— Begin RECORDS FOR THIS EXERCISE —

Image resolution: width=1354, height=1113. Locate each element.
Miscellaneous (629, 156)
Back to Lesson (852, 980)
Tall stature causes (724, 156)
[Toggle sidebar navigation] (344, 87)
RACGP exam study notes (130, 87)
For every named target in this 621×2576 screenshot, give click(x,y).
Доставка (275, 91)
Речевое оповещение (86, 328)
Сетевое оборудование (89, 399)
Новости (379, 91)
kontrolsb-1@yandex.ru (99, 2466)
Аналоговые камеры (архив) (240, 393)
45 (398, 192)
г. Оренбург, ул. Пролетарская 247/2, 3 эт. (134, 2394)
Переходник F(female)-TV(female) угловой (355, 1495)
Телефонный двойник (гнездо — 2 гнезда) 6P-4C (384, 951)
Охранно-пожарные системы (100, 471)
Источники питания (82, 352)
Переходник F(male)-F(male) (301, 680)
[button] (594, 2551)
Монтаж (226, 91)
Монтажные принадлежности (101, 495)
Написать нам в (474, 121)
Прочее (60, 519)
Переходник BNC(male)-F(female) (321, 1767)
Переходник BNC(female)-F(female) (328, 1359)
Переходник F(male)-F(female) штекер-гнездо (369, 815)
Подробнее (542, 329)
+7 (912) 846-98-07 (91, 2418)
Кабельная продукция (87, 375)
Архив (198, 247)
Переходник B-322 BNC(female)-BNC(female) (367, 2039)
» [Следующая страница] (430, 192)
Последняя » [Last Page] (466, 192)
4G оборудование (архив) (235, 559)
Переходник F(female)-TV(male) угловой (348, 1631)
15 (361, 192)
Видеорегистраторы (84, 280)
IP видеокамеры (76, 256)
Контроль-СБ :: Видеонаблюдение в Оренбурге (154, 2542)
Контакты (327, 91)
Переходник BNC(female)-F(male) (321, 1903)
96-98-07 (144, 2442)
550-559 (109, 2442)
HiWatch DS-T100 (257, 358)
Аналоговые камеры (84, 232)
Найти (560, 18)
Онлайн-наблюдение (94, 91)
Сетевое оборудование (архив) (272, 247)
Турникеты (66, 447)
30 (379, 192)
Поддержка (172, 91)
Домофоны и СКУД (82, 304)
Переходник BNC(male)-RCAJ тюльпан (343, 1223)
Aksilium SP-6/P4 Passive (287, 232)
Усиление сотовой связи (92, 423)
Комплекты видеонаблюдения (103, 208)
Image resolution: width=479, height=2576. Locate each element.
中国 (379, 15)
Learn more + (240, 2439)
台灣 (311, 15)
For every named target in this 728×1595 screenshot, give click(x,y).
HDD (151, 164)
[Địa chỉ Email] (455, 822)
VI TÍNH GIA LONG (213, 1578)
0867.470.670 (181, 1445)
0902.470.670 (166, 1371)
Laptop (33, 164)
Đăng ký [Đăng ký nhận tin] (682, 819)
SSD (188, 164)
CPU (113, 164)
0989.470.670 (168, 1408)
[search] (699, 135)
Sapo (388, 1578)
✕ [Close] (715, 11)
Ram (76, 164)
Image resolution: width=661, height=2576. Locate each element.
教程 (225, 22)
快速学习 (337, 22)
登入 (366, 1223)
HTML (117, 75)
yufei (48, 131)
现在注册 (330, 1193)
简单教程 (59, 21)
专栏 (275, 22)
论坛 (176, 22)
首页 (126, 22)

— End RECORDS FOR THIS EXERCISE —

GIVEN TASK: Write out the records again from the line containing "г. Оренбург, ул." up to and including the line containing "Написать нам в (474, 121)", keeping the text of each line unchanged. Multiply every coordinate in the answers by 2.25, and round each result to a whole number with halves rounded up.

SOLVED PROBLEM:
г. Оренбург, ул. Пролетарская 247/2, 3 эт. (302, 5387)
Переходник F(female)-TV(female) угловой (799, 3364)
Телефонный двойник (гнездо — 2 гнезда) 6P-4C (864, 2140)
Охранно-пожарные системы (225, 1060)
Источники питания (185, 792)
Переходник F(male)-F(male) (677, 1530)
[button] (1337, 5740)
Монтаж (509, 205)
Монтажные принадлежности (227, 1114)
Написать нам в (1067, 272)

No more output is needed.